Implementing the same features in hardware is much more
difficult and would have a number of constraints depending
on the quality of the hardware (and sometimes, software).
For instance:
- Bi-directional rate limiting in software-based platforms
is thought of naturally. However, there are a number of
hardware-based platforms that can only support rate
limiting in just one direction, e.g., ingress only,
especially so-called Layer 3 Ethernet switches.

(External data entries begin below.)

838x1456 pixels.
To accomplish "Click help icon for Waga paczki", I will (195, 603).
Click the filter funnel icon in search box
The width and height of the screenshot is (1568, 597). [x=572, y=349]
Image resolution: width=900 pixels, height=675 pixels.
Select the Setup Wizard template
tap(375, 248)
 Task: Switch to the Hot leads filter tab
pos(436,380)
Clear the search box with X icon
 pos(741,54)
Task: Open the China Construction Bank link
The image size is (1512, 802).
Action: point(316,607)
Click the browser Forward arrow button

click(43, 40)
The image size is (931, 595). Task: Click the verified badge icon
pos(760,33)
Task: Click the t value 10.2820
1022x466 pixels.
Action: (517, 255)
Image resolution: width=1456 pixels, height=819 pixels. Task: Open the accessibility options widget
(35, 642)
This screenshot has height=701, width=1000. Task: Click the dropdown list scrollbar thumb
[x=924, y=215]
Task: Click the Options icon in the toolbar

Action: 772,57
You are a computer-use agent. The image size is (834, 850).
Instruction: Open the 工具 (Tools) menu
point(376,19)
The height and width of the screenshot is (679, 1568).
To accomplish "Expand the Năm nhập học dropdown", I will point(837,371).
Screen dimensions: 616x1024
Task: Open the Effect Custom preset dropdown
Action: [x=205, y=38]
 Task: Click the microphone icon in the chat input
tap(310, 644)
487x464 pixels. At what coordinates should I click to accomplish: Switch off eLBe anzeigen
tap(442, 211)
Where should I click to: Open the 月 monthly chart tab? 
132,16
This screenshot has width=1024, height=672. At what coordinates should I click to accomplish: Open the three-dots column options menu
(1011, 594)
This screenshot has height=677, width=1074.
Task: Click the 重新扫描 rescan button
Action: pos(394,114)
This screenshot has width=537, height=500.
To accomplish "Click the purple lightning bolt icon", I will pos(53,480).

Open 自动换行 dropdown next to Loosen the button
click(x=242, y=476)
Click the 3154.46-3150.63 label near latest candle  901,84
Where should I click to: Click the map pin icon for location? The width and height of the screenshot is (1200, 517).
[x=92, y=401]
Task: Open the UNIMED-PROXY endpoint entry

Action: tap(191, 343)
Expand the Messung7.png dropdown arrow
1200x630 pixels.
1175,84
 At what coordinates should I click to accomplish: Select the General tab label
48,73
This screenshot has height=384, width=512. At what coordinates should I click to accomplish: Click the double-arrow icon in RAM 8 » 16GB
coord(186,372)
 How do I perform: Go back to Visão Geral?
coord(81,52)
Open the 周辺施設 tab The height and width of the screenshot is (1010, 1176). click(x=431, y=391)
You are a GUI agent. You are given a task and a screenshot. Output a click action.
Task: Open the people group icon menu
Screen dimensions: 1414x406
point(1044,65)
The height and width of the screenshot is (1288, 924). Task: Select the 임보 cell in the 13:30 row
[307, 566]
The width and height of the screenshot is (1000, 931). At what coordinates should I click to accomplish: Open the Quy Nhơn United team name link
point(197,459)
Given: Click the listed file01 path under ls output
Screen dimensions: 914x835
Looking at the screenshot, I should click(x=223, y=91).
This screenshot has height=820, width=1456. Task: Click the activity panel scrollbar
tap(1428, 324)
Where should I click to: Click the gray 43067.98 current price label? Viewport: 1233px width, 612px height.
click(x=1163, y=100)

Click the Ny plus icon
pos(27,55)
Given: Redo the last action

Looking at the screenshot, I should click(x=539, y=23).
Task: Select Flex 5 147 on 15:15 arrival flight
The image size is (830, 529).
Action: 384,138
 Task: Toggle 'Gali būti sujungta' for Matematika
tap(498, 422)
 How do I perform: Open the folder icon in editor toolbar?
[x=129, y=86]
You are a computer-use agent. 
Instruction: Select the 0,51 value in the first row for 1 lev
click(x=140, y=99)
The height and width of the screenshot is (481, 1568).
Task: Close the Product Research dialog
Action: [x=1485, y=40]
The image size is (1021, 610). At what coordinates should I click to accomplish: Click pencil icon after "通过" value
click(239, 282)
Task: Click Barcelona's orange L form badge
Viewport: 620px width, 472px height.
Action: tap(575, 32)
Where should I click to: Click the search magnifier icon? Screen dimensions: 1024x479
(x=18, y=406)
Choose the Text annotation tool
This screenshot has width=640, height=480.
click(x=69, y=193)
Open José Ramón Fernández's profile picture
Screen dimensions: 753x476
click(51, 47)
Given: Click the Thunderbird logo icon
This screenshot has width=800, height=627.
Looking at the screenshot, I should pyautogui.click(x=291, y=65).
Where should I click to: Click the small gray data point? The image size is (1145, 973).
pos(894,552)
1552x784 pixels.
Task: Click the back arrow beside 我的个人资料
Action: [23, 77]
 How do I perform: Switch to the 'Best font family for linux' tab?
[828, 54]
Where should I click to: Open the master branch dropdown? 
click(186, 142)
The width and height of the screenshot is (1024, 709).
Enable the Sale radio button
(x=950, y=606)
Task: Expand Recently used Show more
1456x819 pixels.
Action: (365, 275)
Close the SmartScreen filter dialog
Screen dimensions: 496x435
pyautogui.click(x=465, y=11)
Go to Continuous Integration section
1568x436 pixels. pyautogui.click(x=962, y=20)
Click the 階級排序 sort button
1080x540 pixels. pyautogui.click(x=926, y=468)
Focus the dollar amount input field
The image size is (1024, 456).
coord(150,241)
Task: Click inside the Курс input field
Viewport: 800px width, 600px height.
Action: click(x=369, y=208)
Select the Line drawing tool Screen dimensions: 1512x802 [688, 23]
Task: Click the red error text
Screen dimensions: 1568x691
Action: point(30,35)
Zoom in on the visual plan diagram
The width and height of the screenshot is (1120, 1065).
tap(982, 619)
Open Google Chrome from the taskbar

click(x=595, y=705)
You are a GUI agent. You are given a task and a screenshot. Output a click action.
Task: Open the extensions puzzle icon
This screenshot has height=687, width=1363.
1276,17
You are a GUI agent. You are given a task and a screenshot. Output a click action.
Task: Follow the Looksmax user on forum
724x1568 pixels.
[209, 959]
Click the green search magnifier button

- Software-based routers provide a number of match
conditions, e.g., IP address, Layer 4 information, Layer
7 information, Layer 2 information, ToS byte header
information, e.t.c. Some hardware-based routers may not
be able to support certain match conditions because such
functionality would need to be burned into the ASIC
handling packet forwarding (and lack or presence of those
features in the hardware may be a technical or commercial
consideration for the vendor).
- In hardware-based platforms, certain line cards may only
have a fraction of the QoS features supported by other,
more potent, models. You'd have to make sure that that
cheaper line card doesn't cost you important features in
the future. The last thing you need is a dud stuck in a
rack somewhere in your network :-).
- Software-based routers can have a high degree of
bandwidth management granularity, in some cases on the
order of 8Kbps. Some hardware-based systems may be a
little more coarse, e.g., operate in increments of 1Mbps
or more.
- Packet marking, re-marking and classification are pretty
straight-forward in software-based systems. Some
hardware-based systems may have a number of restrictions
on what the hardware can support when implementing these
sub-features for QoS.
- Again, in QoS, the number of available queues in a
software-based platform may be limited by the amount of
memory the router supports. However, these numbers are
more finite in hardware-based routers as having too many
translates into a more expensive line card.
- e.t.c.
All in all, software-based routers will offer you the
broadest range of bandwidth management features and
modularity. However, hardware-based routers will scale this
functionality far beyond what software-based routers will
ever support as the amount of traffic you handle continues
to increase.
I've happily ran a Cisco 7206-VXR/NPE-G2 with a full rate
limiting and QoS compliment up to some 950Mbps of aggregated
bandwidth (which is just about what the NPE-G2 can manage
anyway) without any packet drops @ 90% CPU utilization. I
generally wouldn't recommend such a situation, but there you
go :-)...
For your deployment, I'd suggest taking a deep and thorough
look at what your platform supports and ensure Huawei (or
whichever vendor you work with in the future) can support
all the features you need. Getting an idea of their roadmap
in this respect would be great, too.
If you can figure that out with them, you'll sleep better at
night implementing bandwidth management in the same platform
forwarding your customer's packets.
Cheers,
Mark.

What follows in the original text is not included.